The Polygamy Problem

By Fsrcoin

“It is a truth universally acknowledged that a man in possession of a good fortune must be in want of a wife.” Or several, in many places in the world.

We don’t realize how common this is — men using wealth to get multiple wives (and more sex). But why buy cows if you can just buy the milk? Buying sex, in many places, is neither easy nor socially acceptable, whereas polygamy can be. It’s indeed widespread in Africa, the Arab world, Southeast Asia, and elsewhere.

Some men attract multiple partners through charisma. And it’s endemic among religious gurus. Joseph Smith may have concocted Mormonism just so he could one day announce God’s polygamy plan (for him). But mainly, it’s simply wife-buying. There’s typically a “bride price” (the converse of a dowry), paid to the girl’s family.

Where that’s practiced, it militates toward older husbands and younger wives. Men may need time to accumulate the required sum; and then will want to invest it in the youngest possible (most nubile and fertile) girl. And most families need to sell their daughters before they can afford wives for their sons.

Love and romance? Since when did that figure in marriage? Only since modern times, actually, and mainly in advanced societies.

Polygamy is a factor keeping societies from becoming advanced. It plays havoc with societal stability. There are only so many women to go around (especially in male-obsessed cultures that practice selective abortion and female infanticide). But even without that, for every man with three wives, two others will have none.

Did you ever wonder, regarding those Mormon sects with multiple wives, what happens with all the men necessarily left in the lurch? The answer is simple — they’re kicked out. The elders who call the shots use various pretexts to banish young men who don’t suck up enough, so they can monopolize the girls and build their harems.

But most polygamous societies can’t just make their excess males disappear — and that’s explosive. Young men barred from sex will do almost anything for it. This makes such societies hotbeds of violence and turbulence. They’re actually the ones most likely to spark wars. On one NGO’s list of the world’s 20 least stable countries, polygamy is practiced in every one.

Take South Sudan, embroiled in a horrific civil war. Ethnic antagonisms, weak institutions, and oil wealth for greedy politicians to grab, are all factors. But rampant polygamy is a big one too, with the rich and powerful able to hog much of the bride pool, leaving legions of poor young men decidedly uncheerful. Give them guns, and what happens?

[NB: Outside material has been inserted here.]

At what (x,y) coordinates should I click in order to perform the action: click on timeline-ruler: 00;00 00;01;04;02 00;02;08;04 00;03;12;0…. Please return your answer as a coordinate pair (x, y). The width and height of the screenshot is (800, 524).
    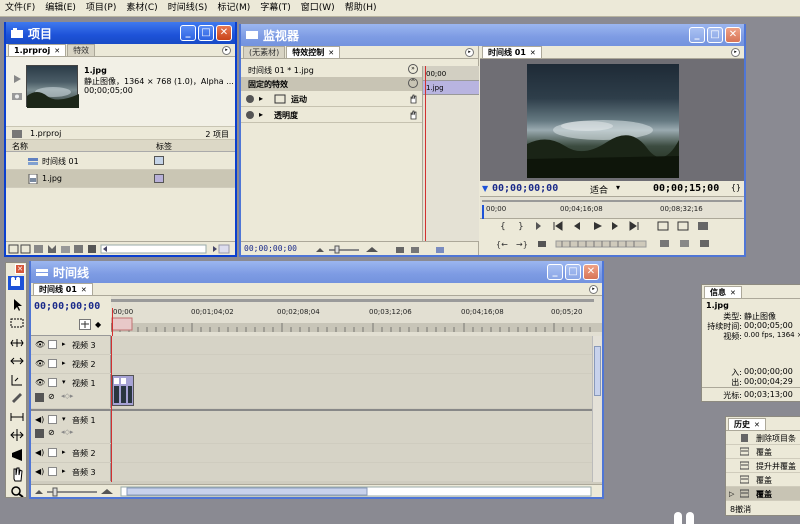
    Looking at the image, I should click on (356, 316).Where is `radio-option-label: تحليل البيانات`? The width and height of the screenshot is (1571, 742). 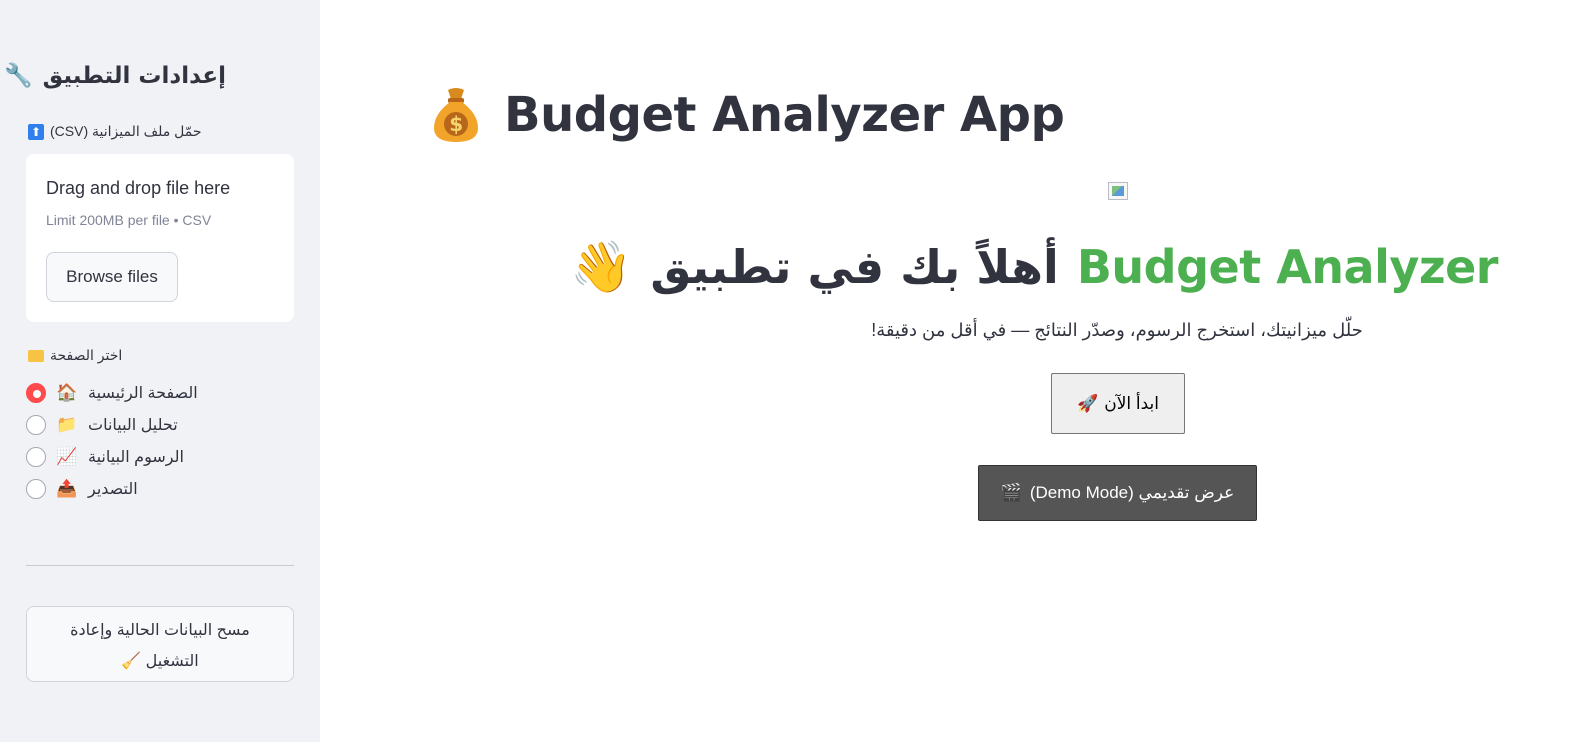 radio-option-label: تحليل البيانات is located at coordinates (133, 426).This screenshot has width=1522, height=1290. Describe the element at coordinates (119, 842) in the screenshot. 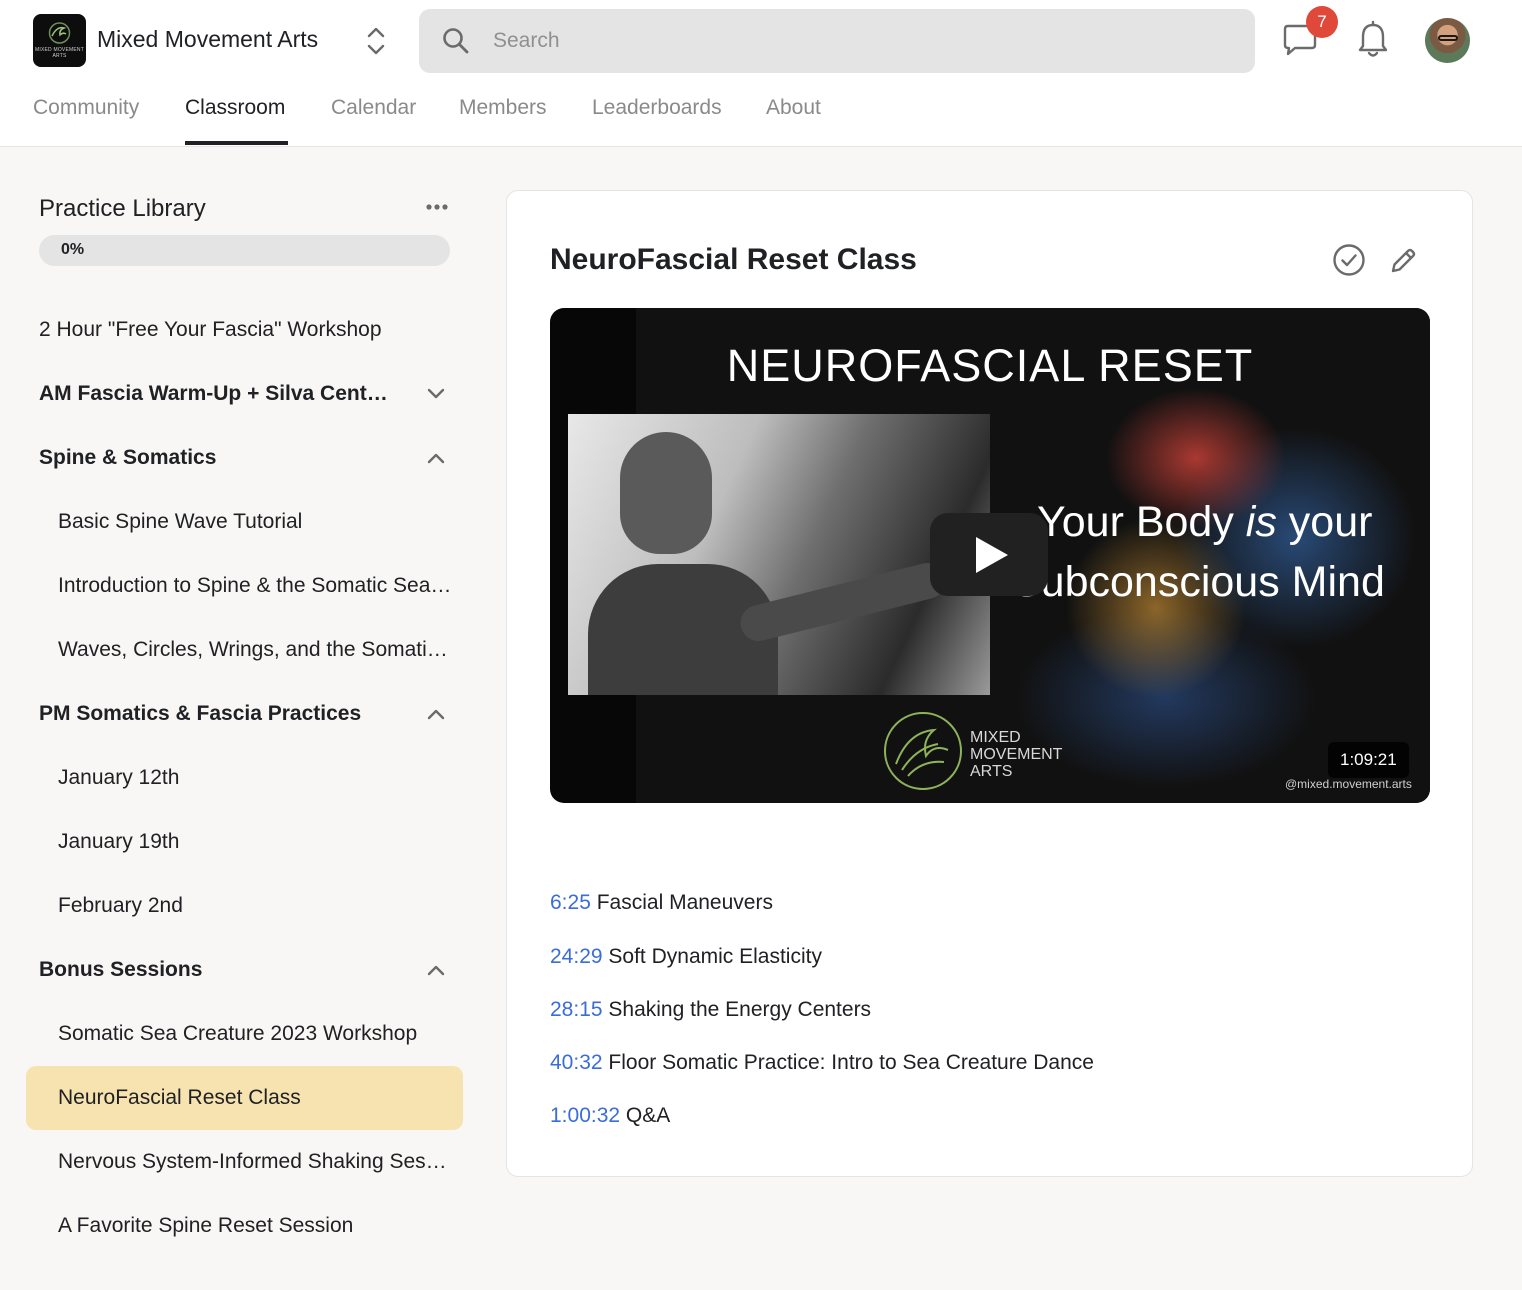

South Sudan is cattle country. The bride price ranges between 30 and 300 cows — nearly impossible for most young galoots. Unless they steal cows. And consequently that too is rampant in South Sudan, with thousands killed annually in cattle raids.

A similar pathology explains the success of Boko Haram and Islamic State in recruiting. Not just in the next life are jihadists promised virgins. These organizations capture women and parcel them out to their fighters. Many are fighting for sex, not God.

But if for many men polygamy is bad, it isn’t good for women either. Though it’s easier to get husbands, being treated as a commodity is not conducive to a rewarding marital bond. A wife must compete with other wives for a husband’s good graces. Men who can just buy wives have little impetus to treat them well. And women get trapped in bad marriages because divorce requires refunding the bride price.

Further, having multiple sex partners detracts from a man’s parental devotion. A study of 240,000 children in 29 African countries found that those in polygamous families are far likelier to die prematurely.

Some people argued that allowing gay marriage is a slippery slope to polygamy as well. Libertarianism does say let people do what they want if no one is harmed. And maybe Western democracies with advanced legal protections can avoid polygamy’s harms. Bigamy is banned because it’s usually a kind of fraud, with a victim, but what about consensual polygamy, with women of course being allowed multiple spouses too (minimizing the surplus male problem)? However, consent in this sphere can be a very dicey proposition; and polygamy opens such a can of worms, societally and culturally, that prudence suggests great caution.

Or perhaps multiple marriage should be allowed only for gays — as a kind of affirmative action, compensating for all the time they couldn’t marry at all.

(This essay owes much (including, I confess, the opening) to an excellent feature article in The Economist.)